A C-coloured graph is a graph, that is possibly directed, where the edges are coloured with colours from the set C. Clique-width is a complexity measure for C-coloured graphs, for finite sets C. Rank-width is an equivalent complexity measure for undirected graphs and has good algorithmic and structural properties. It is in particular related to the vertex-minor relation. We discuss some possible extensions of the notion of rank-width to C-coloured graphs. There is not a unique natural notion of rank-width for C-coloured graphs.

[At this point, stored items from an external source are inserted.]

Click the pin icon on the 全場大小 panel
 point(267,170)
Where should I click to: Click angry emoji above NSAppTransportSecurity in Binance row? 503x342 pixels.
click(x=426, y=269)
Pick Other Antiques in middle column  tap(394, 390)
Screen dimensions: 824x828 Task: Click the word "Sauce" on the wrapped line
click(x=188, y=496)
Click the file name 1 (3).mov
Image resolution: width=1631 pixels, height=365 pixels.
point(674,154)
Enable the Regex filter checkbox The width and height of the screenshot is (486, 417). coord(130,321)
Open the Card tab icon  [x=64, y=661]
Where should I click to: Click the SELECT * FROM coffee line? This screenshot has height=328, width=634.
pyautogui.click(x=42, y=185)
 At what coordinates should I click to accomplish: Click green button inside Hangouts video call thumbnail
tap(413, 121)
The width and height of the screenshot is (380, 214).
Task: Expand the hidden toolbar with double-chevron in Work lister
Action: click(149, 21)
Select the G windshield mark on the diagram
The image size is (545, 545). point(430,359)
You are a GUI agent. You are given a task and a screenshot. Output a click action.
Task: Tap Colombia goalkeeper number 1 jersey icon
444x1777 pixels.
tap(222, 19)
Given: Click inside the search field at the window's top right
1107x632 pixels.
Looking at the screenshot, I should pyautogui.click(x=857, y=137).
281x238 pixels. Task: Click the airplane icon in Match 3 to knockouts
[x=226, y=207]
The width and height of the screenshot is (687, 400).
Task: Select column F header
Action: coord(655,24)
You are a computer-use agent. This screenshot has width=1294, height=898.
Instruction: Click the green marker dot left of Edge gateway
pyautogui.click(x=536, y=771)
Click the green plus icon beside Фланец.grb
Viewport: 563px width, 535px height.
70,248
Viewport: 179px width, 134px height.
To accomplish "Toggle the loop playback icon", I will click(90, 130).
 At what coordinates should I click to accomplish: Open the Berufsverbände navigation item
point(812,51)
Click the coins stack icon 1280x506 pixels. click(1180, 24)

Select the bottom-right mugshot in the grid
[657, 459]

We define two notions of rank-width for them, both based on a coding of C-coloured graphs by ${\mathbb{F}}^{*}$ -graphs— $\mathbb {F}$ -coloured graphs where each edge has exactly one colour from $\mathbb{F}\setminus \{0\},\ \mathbb{F}$ a field—and named respectively $\mathbb{F}$ -rank-width and $\mathbb {F}$ -bi-rank-width. The two notions are equivalent to clique-width. We then present a notion of vertex-minor for $\mathbb{F}^{*}$ -graphs and prove that $\mathbb{F}^{*}$ -graphs of bounded $\mathbb{F}$ -rank-width are characterised by a list of $\mathbb{F}^{*}$ -graphs to exclude as vertex-minors (this list is finite if $\mathbb{F}$ is finite). An algorithm that decides in time O(n ³) whether an $\mathbb{F}^{*}$ -graph with n vertices has $\mathbb{F}$ -rank-width (resp. $\mathbb{F}$ -bi-rank-width) at most k, for fixed k and fixed finite field $\mathbb{F}$ , is also given. Graph operations to check MSOL-definable properties on $\mathbb{F}^{*}$ -graphs of bounded $\mathbb{F}$ -rank-width (resp. $\mathbb{F}$ -bi-rank-width) are presented. A specialisation of all these notions to graphs without edge colours is presented, which shows that our results generalise the ones in undirected graphs.